[INSTRUCTION] Return, copied in full, each line below in which the string "Task" appears.

* * * * * * *

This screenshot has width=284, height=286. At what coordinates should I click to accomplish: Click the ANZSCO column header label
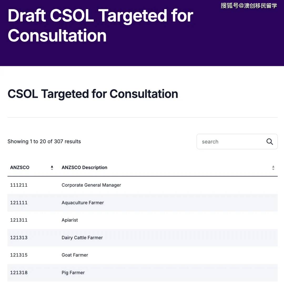pos(20,168)
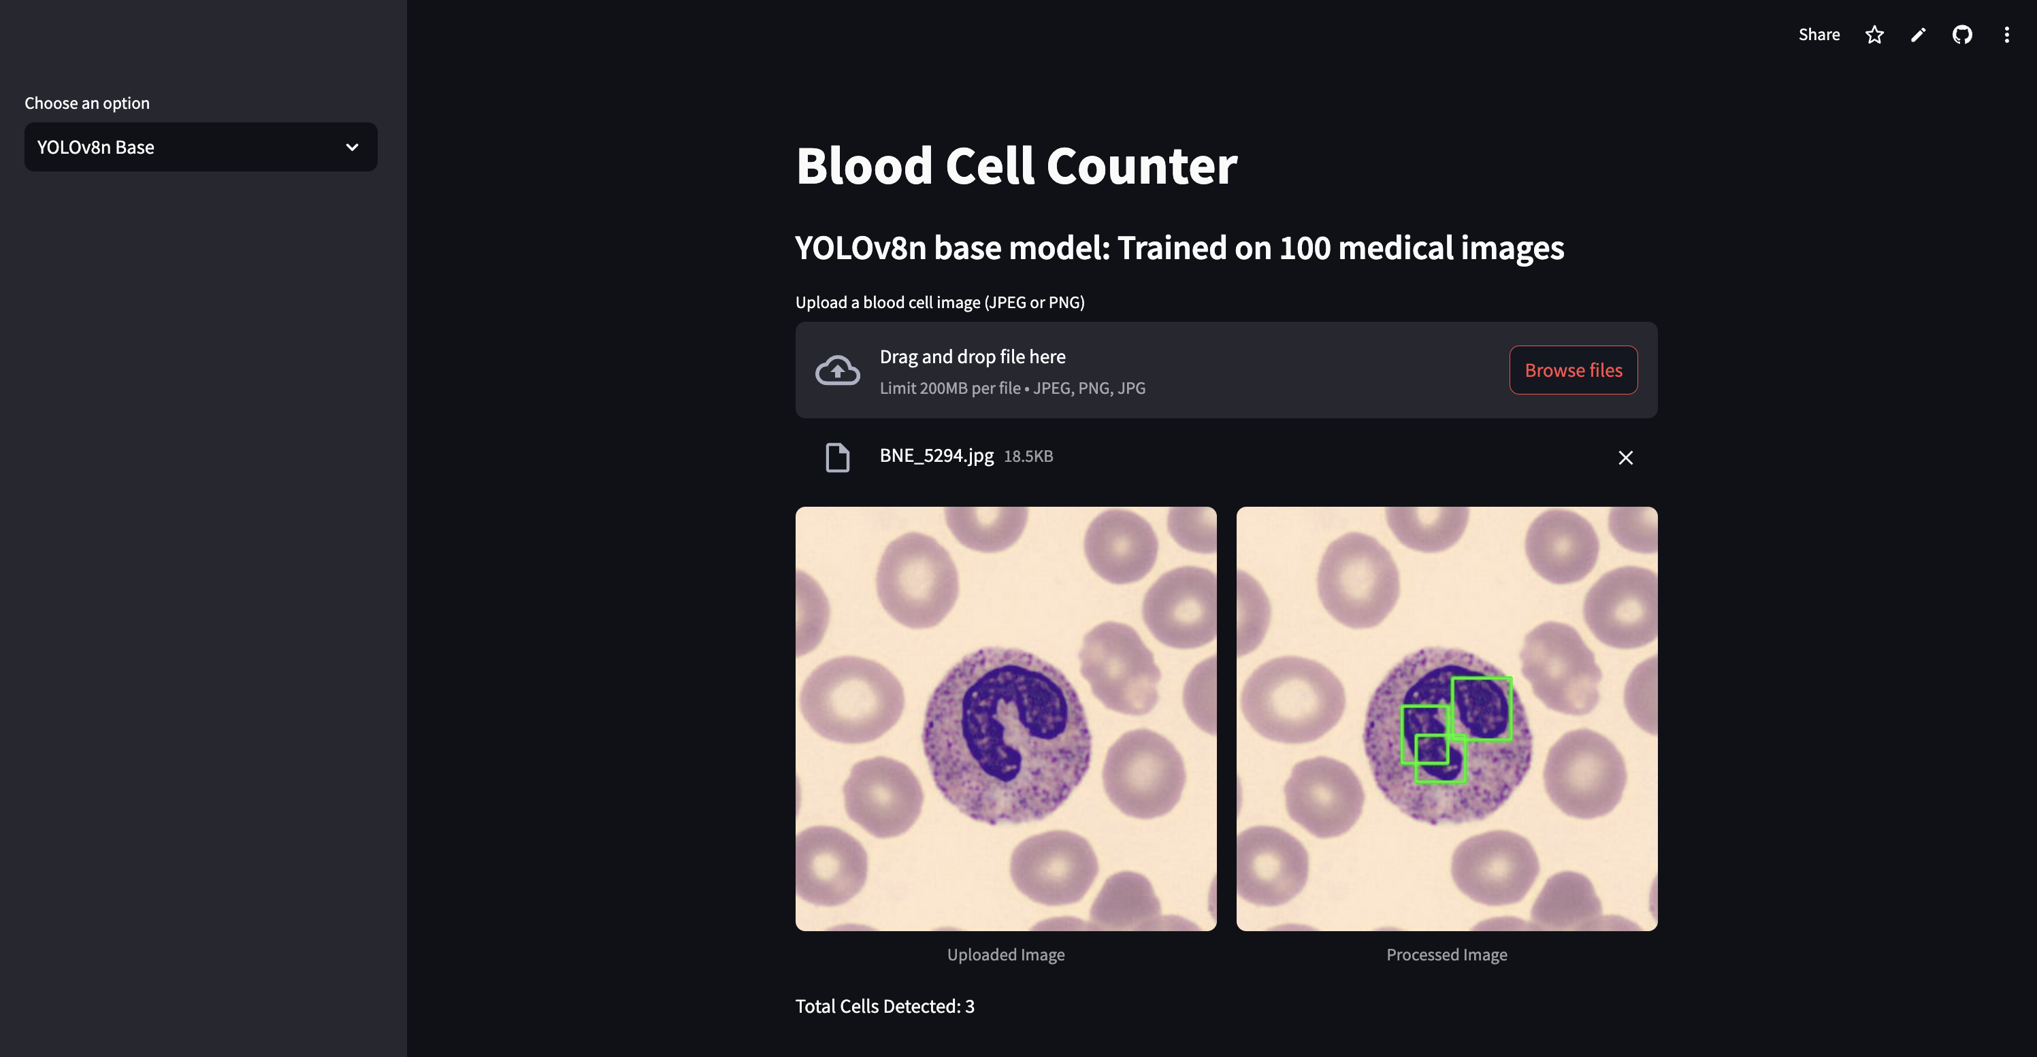Favorite the app with the star icon
Screen dimensions: 2037x1057
click(1874, 35)
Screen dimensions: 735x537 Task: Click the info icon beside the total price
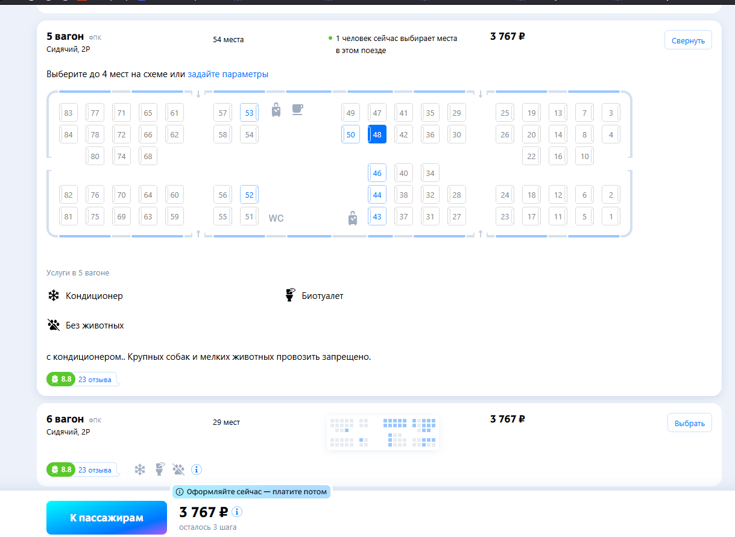pyautogui.click(x=237, y=512)
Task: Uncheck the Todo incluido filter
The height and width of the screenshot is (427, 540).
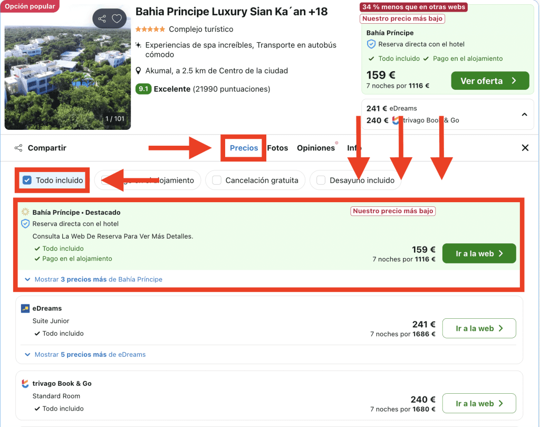Action: tap(27, 181)
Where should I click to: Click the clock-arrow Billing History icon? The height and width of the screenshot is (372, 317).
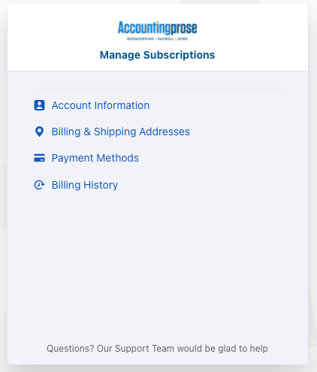pyautogui.click(x=39, y=185)
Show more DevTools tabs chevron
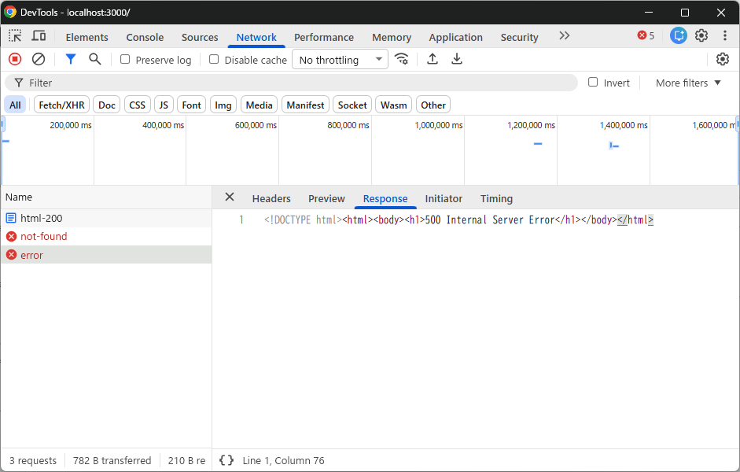 pyautogui.click(x=565, y=36)
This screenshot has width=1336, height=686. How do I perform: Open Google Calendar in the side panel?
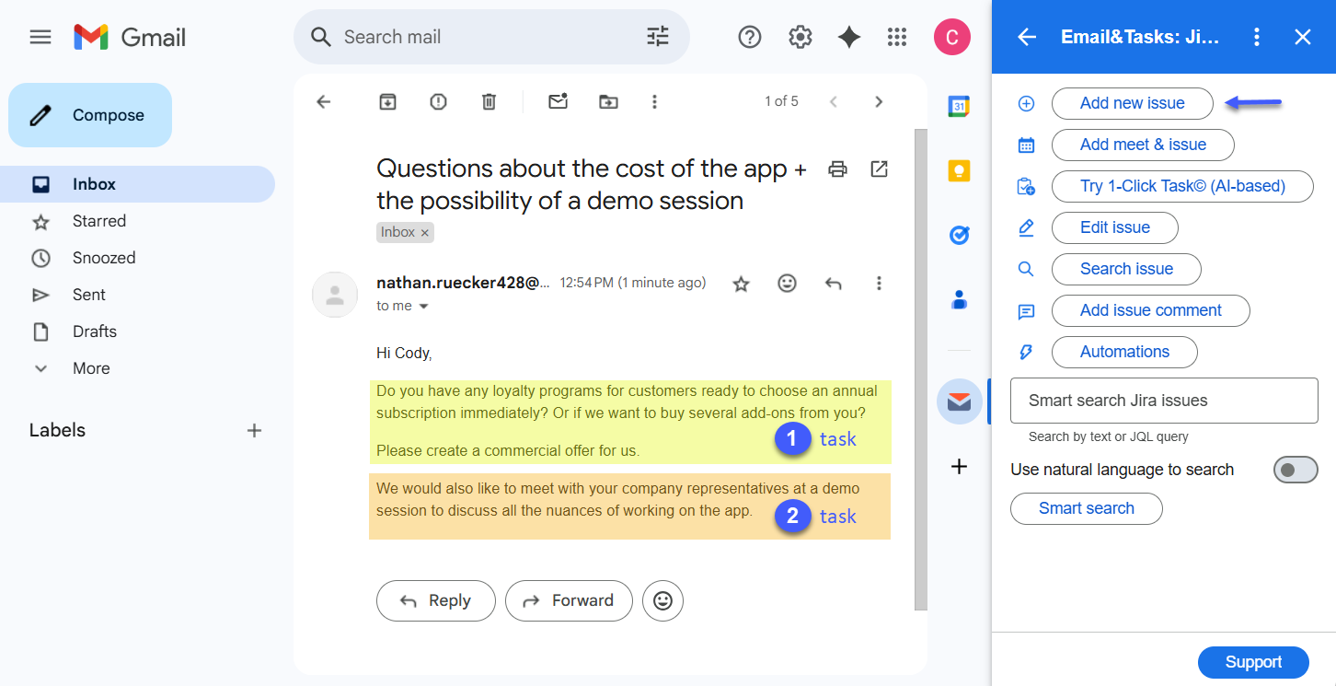(x=959, y=107)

* * * * * * *

[FINISHED EXERCISE]
Screen dimensions: 735x537 Task: Click the info icon beside the total price
Task: Uncheck the Todo incluido filter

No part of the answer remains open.